**** RECORDS SUPPLIED

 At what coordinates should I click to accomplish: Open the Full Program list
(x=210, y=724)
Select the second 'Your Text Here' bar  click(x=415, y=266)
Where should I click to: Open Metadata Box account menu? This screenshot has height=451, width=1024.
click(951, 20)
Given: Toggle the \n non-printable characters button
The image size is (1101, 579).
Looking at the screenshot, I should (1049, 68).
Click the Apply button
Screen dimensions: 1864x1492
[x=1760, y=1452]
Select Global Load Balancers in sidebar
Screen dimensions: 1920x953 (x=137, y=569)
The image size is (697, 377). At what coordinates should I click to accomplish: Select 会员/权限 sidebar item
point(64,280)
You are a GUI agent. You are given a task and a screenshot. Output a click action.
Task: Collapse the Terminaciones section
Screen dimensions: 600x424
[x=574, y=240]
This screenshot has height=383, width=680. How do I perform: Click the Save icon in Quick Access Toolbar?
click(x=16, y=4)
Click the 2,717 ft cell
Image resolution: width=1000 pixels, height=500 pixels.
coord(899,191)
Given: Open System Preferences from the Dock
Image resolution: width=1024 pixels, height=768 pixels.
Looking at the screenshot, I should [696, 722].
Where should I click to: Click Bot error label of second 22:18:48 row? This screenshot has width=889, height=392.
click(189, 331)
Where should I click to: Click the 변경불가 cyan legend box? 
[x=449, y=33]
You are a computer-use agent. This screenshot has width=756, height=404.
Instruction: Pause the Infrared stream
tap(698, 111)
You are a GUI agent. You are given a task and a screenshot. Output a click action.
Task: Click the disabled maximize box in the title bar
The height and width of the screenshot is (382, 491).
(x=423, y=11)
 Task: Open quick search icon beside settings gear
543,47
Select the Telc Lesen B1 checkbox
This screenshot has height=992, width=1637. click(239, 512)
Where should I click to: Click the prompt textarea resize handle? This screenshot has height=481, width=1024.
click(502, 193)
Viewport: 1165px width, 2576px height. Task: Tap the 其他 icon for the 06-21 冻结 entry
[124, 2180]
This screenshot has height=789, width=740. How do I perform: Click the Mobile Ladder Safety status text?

********

> [EXERCISE DETAILS] Copy the records above exactly, please, but only from the first line through the line containing "Click the Apply button".

> [EXERCISE SOLUTION]
 At what coordinates should I click to accomplish: Open the Full Program list
(x=210, y=724)
Select the second 'Your Text Here' bar  click(x=415, y=266)
Where should I click to: Open Metadata Box account menu? This screenshot has height=451, width=1024.
click(951, 20)
Given: Toggle the \n non-printable characters button
The image size is (1101, 579).
Looking at the screenshot, I should (1049, 68).
Click the Apply button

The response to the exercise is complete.